Comments Sought on the Information Security Technology—Guidelines for Security Assessment of Data Cross-border Transfer and Other Five National Standards
Recently, the Secretariat of the National Information Security Standardization Technical Committee ("NISSTC") has issued six national standards, including the Information Security Technology—Guidelines for Security Assessment of Data Cross-border Transfer (Draft for Comment) (the "Draft for Comment) and the Information Security Technology—General Requirements for the Security of Network Products and Services, to solicit opinions from the entities concerned by October 13, 2017.

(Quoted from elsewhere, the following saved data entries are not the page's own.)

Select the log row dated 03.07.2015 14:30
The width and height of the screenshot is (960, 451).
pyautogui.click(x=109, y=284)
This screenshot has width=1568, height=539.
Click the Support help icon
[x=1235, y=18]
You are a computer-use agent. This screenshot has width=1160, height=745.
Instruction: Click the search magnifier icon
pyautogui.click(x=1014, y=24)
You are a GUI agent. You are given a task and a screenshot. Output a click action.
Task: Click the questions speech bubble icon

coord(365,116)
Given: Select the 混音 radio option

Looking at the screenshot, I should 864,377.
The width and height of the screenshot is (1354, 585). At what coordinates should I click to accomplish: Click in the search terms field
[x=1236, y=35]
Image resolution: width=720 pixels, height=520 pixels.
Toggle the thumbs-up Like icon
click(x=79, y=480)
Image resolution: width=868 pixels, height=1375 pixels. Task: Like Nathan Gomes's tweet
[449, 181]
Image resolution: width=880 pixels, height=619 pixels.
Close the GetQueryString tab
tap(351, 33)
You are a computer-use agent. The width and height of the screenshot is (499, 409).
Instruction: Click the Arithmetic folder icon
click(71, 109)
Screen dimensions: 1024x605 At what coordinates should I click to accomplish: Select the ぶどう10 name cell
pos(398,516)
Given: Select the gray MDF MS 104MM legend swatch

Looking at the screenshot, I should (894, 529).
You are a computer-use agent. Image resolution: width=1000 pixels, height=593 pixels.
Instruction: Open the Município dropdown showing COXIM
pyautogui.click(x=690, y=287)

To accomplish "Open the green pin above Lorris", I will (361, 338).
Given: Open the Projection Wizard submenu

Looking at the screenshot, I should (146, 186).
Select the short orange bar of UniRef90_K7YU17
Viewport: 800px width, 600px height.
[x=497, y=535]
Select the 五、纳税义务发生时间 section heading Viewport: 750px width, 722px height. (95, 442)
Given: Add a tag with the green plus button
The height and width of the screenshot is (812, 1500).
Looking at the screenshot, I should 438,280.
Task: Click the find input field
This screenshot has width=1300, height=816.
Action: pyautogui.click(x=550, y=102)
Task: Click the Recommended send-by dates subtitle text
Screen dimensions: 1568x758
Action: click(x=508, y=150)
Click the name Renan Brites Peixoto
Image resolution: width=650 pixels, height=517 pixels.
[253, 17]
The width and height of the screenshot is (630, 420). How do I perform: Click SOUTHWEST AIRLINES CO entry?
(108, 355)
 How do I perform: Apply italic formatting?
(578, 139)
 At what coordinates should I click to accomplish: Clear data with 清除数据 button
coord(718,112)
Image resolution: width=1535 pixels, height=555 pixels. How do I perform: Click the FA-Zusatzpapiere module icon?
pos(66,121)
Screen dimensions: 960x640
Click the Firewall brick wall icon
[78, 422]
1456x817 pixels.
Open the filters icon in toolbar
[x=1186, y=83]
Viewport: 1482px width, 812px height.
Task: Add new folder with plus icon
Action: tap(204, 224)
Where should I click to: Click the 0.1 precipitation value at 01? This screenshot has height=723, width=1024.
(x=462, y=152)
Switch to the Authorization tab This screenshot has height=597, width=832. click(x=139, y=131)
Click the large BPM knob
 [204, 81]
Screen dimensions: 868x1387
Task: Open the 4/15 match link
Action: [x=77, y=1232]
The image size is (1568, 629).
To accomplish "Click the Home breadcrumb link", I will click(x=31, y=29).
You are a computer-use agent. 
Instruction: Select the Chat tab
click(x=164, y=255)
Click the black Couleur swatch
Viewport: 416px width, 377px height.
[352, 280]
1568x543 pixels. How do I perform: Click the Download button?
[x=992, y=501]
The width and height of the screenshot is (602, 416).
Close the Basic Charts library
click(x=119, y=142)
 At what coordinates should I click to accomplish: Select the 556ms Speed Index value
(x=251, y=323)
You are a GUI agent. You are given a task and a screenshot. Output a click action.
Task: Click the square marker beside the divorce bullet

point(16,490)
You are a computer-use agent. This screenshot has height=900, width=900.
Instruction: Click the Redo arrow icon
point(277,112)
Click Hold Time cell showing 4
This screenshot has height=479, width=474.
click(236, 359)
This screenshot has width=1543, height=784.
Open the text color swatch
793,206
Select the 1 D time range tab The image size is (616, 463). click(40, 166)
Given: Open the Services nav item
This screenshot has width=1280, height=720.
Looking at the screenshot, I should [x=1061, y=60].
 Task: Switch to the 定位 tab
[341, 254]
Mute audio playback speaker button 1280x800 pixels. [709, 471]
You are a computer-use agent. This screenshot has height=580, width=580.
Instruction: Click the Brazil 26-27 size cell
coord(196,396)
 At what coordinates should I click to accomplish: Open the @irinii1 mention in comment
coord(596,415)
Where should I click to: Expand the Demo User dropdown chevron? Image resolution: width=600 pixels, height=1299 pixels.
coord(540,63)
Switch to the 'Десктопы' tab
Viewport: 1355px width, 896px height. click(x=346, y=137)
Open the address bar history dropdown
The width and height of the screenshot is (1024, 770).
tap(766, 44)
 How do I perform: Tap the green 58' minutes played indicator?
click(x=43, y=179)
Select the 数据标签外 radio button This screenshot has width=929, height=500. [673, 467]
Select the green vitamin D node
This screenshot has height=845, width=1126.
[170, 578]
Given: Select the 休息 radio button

The Draft for Comment sets forth procedures, key points and methods for the security assessment of the cross-border transfer of personal information and important data, and applies to the assessment made by network operators on their own to look at the security of transferring personal information and important data, as well as the security assessment conducted by the national cyberspace authority and the competent authority of the cyberspace industry for the same purpose. In particular, main points in the assessment of data cross-border transfer should involve evaluations on the legality and justification of such transfer and the risk controllability. In the risk controllability assessment, applicable indicators should include key points for evaluating the nature of personal information, key points for evaluating the nature of important data, capacity of the data provider in security protection, capacity of the data receiver in security protection, and the political and legal environment of the country or region where the data receiver is located.